*** SOURCE DATA Section Begins ***
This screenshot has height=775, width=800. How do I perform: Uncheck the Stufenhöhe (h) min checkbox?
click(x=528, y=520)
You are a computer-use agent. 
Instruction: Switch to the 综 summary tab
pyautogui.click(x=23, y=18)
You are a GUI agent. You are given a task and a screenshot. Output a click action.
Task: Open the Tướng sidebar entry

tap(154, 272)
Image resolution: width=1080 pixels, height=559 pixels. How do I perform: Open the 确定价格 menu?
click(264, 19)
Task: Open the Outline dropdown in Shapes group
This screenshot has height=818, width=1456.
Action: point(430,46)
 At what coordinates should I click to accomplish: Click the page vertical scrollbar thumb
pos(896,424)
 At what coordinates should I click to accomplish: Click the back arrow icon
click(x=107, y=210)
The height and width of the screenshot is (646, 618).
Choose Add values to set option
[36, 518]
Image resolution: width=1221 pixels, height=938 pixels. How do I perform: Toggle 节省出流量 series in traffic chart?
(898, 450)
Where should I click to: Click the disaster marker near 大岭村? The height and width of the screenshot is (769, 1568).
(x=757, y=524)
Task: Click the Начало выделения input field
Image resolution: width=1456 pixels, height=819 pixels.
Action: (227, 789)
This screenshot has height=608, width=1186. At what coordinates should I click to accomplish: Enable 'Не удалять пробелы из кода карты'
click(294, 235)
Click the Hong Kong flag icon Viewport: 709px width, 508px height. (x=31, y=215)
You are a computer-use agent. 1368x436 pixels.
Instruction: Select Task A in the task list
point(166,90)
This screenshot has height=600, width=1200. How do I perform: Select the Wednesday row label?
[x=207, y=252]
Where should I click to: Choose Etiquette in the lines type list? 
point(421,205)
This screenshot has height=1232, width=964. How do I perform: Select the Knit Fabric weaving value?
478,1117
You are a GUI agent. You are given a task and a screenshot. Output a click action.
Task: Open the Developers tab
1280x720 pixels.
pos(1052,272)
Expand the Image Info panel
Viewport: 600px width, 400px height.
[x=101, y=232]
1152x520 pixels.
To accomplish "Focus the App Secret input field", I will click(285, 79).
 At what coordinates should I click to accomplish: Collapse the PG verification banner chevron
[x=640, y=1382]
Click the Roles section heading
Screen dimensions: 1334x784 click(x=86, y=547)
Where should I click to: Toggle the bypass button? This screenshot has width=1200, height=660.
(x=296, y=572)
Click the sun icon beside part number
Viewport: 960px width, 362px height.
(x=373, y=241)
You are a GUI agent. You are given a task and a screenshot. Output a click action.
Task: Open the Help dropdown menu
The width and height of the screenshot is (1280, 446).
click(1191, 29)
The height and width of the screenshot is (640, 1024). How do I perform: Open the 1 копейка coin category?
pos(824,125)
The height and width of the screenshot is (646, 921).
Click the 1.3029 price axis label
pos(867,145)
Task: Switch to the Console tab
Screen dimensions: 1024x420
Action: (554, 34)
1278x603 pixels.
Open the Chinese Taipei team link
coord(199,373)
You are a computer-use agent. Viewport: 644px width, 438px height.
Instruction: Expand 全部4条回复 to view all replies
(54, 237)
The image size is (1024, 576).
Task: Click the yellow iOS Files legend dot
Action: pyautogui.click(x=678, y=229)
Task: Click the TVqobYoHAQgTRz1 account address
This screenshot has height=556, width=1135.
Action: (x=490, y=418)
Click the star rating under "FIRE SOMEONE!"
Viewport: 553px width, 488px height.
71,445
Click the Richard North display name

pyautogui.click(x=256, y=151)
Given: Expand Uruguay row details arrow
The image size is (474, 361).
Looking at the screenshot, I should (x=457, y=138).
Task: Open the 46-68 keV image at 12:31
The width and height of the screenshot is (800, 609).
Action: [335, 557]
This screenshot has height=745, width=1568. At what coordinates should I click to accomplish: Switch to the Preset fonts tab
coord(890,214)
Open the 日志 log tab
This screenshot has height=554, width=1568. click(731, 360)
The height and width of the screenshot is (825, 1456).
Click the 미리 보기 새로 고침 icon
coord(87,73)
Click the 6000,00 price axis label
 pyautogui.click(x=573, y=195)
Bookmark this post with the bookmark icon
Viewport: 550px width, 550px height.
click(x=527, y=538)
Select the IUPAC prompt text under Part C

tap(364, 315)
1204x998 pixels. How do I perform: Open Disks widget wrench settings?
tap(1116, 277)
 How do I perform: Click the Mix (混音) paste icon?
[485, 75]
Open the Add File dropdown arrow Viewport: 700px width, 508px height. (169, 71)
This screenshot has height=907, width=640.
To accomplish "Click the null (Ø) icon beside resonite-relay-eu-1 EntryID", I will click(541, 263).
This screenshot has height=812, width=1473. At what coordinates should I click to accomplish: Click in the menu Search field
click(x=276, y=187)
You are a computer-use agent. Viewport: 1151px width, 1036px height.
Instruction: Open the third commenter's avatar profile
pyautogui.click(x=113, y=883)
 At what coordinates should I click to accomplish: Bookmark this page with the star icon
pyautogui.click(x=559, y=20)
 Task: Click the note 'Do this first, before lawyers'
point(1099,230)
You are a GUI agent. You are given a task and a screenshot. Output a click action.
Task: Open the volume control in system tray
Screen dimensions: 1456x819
*** SOURCE DATA Section Ends ***
• **TASK DESCRIPTION**: Copy out every line from the data above in which the word "will" occurs.

• **ANSWER BOX**:
To accomplish "Focus the App Secret input field", I will click(285, 79).
To accomplish "Click the null (Ø) icon beside resonite-relay-eu-1 EntryID", I will click(541, 263).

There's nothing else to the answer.